<<<<
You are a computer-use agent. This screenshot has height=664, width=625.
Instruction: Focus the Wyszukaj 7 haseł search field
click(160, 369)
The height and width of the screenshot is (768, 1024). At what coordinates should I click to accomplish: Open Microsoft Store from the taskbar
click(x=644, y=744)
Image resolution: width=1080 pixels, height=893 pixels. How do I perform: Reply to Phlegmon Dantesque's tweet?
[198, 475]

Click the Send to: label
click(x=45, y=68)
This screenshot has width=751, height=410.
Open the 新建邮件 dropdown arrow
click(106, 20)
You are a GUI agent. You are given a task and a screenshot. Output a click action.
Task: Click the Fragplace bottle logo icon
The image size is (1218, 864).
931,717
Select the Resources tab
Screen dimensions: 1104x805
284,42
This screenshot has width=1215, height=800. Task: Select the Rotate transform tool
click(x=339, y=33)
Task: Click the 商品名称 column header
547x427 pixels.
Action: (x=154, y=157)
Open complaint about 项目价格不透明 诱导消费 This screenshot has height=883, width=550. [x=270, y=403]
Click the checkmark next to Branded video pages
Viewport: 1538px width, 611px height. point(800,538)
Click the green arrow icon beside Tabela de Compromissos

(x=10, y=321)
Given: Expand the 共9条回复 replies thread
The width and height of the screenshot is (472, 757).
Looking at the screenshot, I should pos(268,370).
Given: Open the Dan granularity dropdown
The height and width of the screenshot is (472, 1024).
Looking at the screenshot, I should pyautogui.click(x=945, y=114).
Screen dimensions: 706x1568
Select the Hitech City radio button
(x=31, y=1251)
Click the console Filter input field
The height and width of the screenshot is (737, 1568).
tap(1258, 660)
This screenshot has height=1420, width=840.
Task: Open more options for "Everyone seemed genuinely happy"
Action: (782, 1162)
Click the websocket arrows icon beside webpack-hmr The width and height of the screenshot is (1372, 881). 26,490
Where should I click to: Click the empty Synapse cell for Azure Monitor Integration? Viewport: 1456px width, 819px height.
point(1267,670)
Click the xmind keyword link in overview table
>>>>
Problem to work on:
Isolate each line of the listing above that includes "agent". Copy it.

Task response:
You are a computer-use agent. This screenshot has height=664, width=625.
You are a GUI agent. You are given a task and a screenshot. Output a click action.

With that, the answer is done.